REQUIRED TASKS -
1 – Could you repeat the passage on the Sudan–South Sudan agreements word for word, starting with "The Republic of Sudan" and going on through "of the border."?
2 – Which acronyms appear in the passage on the Sudan–South Sudan agreements?

== PASSAGE TO READ

The Republic of Sudan and the Republic of South Sudan signed nine agreements on a range of issues that they have been negotiating since 2010 initially in accordance with the Post-Referendum Arrangements negotiations provided for in section 67 of the Southern Sudan Referendum Act, 2009 as elaborated upon in the Mekelle Memorandum of Understanding of 23 June 2010. The Parties have also been engaged in the negotiation of outstanding Comprehensive Peace Agreement (CPA) issues, and have now reached several Agreements relating to CPA and post-secession issues.

1. The Agreement on Security Arrangements

This Agreement reaffirms the commitment of the two States to renounce war and to implement all the security agreements and arrangements reached in previous negotiations. These include Agreements relating to the immediate withdrawal of any forces to the side of the border.

Specifically, the two States agree to operationalise immediately the Safe Demilitarized Border Zone (SDBZ) in accordance with the administrative and security map presented to them by the AUHIP in November 2011. The Agreement makes provision for special arrangements for the “14 Mile Area”, which involve the complete demilitarization of the Area overseen by the Joint Political and Security Mechanism (JPSM) and supported by the mechanisms under the JPSM. The Parties will maintain the status quo of the joint tribal mechanisms for the resolution of disputes. The Parties agree immediately to open the ten (10) agreed border-crossing corridors linking the two States.

====
== SUPPLIED DATA

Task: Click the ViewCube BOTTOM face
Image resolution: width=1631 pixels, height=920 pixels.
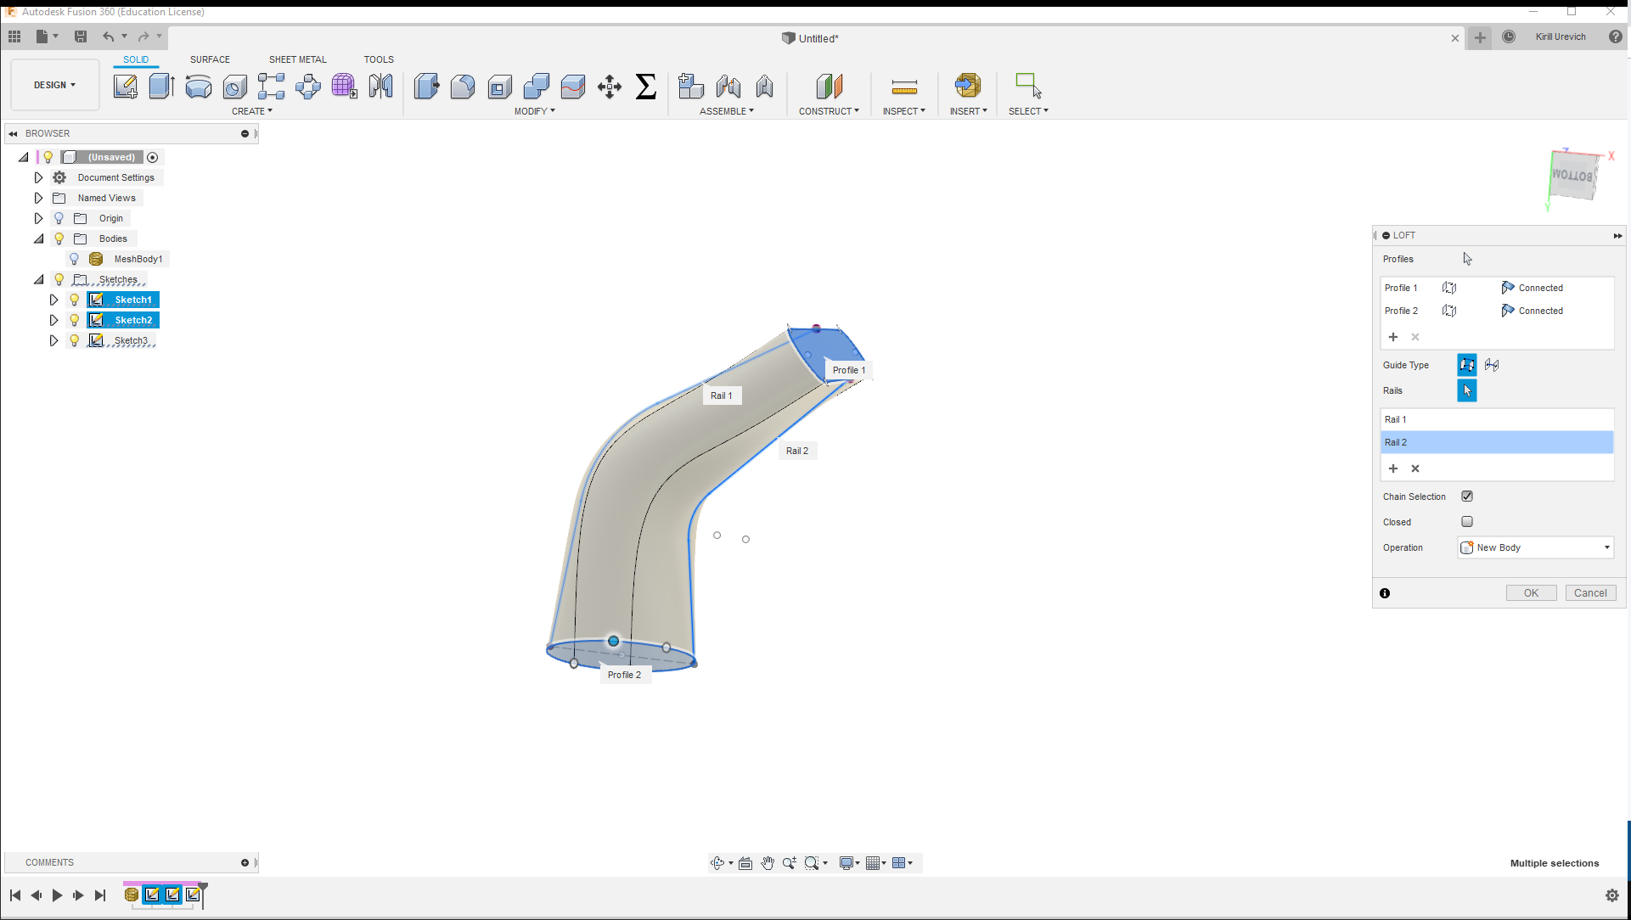Action: point(1572,177)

====

RESPONSES TO THE TASKS -
1 –
The Republic of Sudan and the Republic of South Sudan signed nine agreements on a range of issues that they have been negotiating since 2010 initially in accordance with the Post-Referendum Arrangements negotiations provided for in section 67 of the Southern Sudan Referendum Act, 2009 as elaborated upon in the Mekelle Memorandum of Understanding of 23 June 2010. The Parties have also been engaged in the negotiation of outstanding Comprehensive Peace Agreement (CPA) issues, and have now reached several Agreements relating to CPA and post-secession issues.

1. The Agreement on Security Arrangements

This Agreement reaffirms the commitment of the two States to renounce war and to implement all the security agreements and arrangements reached in previous negotiations. These include Agreements relating to the immediate withdrawal of any forces to the side of the border.

2 – CPA, SDBZ, AUHIP, JPSM